A workflow can be deemed as a collection of cooperating and coordinated activities designed to carry out a well-defined complex process, such as a trip planning, conference registration procedure, or business process in an enterprise. A workflow model is used to describe a workflow in terms of various elements, such as roles and resources, tools and applications, activities, and data, which represent different perspectives of a workflow [15, 16]. Roles and resources elements represent organizational perspective that describes where and by whom tasks are performed and available resources tasks can utilize in the organization. Tools and applications elements represent operational perspectives by specifying what tools and applications are used to execute a particular task. Activity elements are defined with two perspectives: 1) functional: what tasks a workflow performs; and 2) behavioral: when and how tasks are performed. Data elements represent the informational perspective, i.e., what information entities are produced or manipulated in the corresponding activities in a workflow.

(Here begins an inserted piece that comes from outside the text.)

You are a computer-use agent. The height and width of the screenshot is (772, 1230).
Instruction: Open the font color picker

A well-defined workflow model leads to the efficient development of an effective and reliable workflow application. The correctness issues in a workflow might be classified into three dimensions: control-flow, resource, and data-flow. Generally, the analyses in control-flow dimension are focused on correctness issues of control structure in a workflow. The common control-flow anomalies include deadlock, livelock (infinite loop), lack of synchronization, and dangling reference [17-28]. A deadlock anomaly occurs if it is no longer possible to make any progress for a workflow instance, e.g. synchronization on two mutually exclusive alternative paths. A livelock anomaly indicates an infinite loop, such as iteration without possible exit condition, which causes a workflow to make continuous progress, however, without progressing toward successful completion. A lack of synchronization anomaly represents the case of more than one incoming vertex merging into an or-join vertex. Activities without termination or without activation are two common cases of dangling reference anomaly.

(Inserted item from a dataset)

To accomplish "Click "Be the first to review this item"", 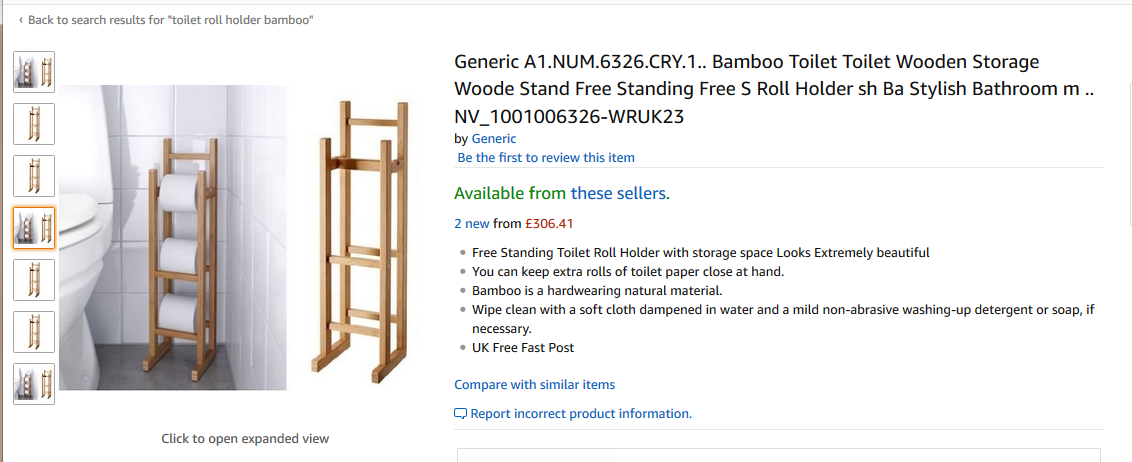I will coord(546,158).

Activities belonging to different workflows or parallel activities in the same workflow might access the same resources. A resource conflict occurs when these activities execute over the same time interval. Thus, the analyses in resource dimension include the identification of resource
conflicts under resource allocation constraints and/or under the temporal and/or causality constraints [2-6]. On the other hand, missing, redundancy, and conflict use of data are common anomalies in data-flow dimension [7-10]. A missing data anomaly occurs when an artifact is accessed before it is initialized. A redundant data anomaly occurs when an activity produces an intermediate data output but this data is not required by any succeeding activity. A conflicting data anomaly represents the existence of different versions of the same artifact.

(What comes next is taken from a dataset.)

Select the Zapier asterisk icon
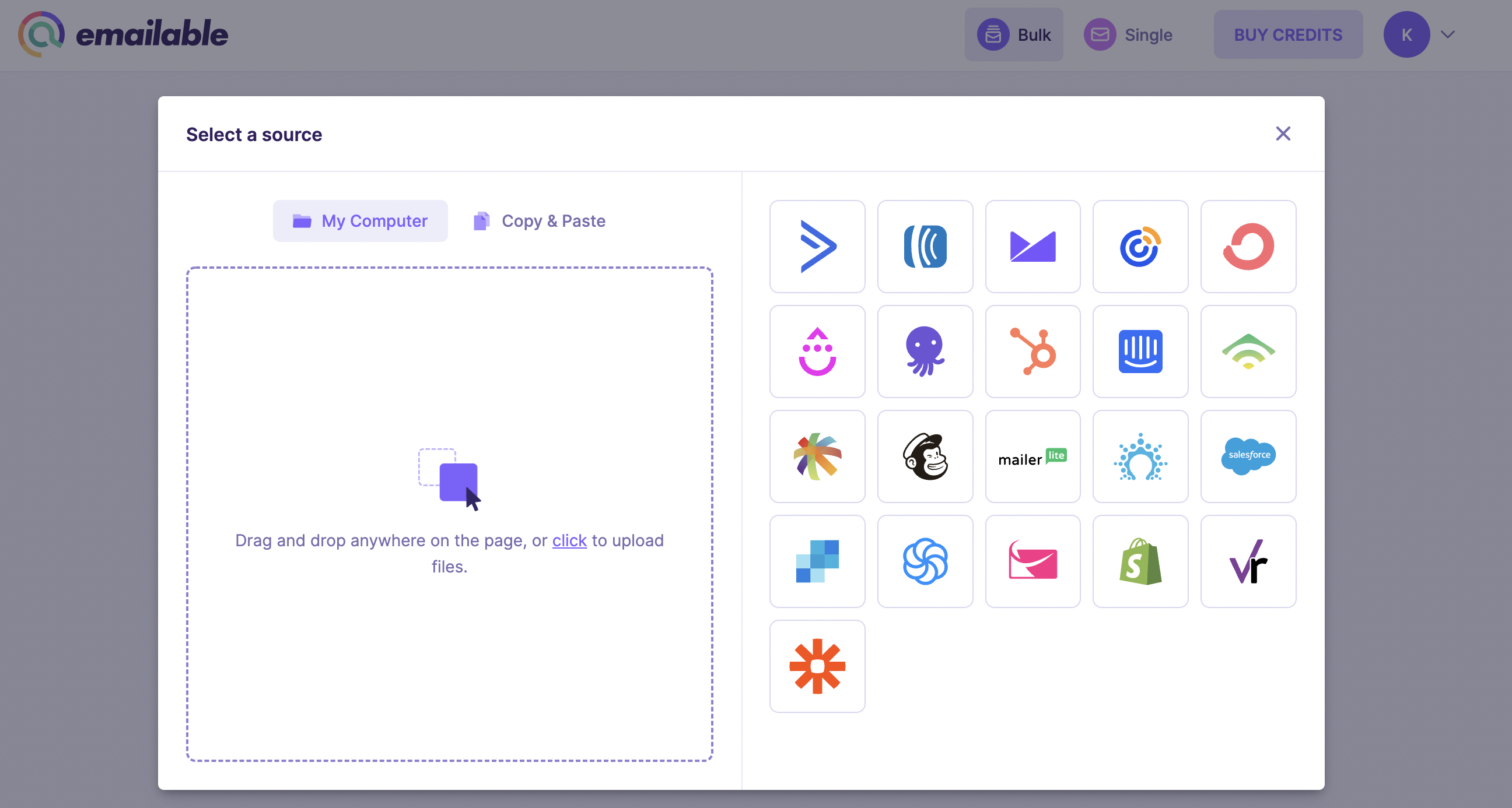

Current workflow modeling and analyzing paradigms are mainly focused on the soundness of control logic, i.e., in the control-flow dimension, including process model analysis [19-30], workflow patterns [20-33] and automatic control of workflow process [34]. Aalst and ter Hofstede [19] proposed a WorkFlow net (WF-net), based on Petri nets, to model a workflow:
transitions representing activities, places representing conditions, tokens representing cases, and directed arcs connecting transitions and places. Furthermore, control-flow anomalies, such as deadlock, livelock, and dangling reference (activities without termination or activation) have been identified through Petri net modeling and analysis. Son [35] defined a well-formed workflow based on the concepts of closure and control block. He claimed that a well-formed workflow is free from structural errors, and that complex control flows can be made with nested control blocks. Son [35] and Chang [36] identified and extracted the workflow critical path from the context of the workflow schema. They proposed extraction procedures from various non-sequential control structures to sequential paths, thus obtaining appropriate sub-critical paths in non-sequential control structures. Sadiq and Orlowska [30] proposed a visual verification approach and algorithm with a set of graph reduction rules to discover structural conflicts in process models for given workflow modeling languages.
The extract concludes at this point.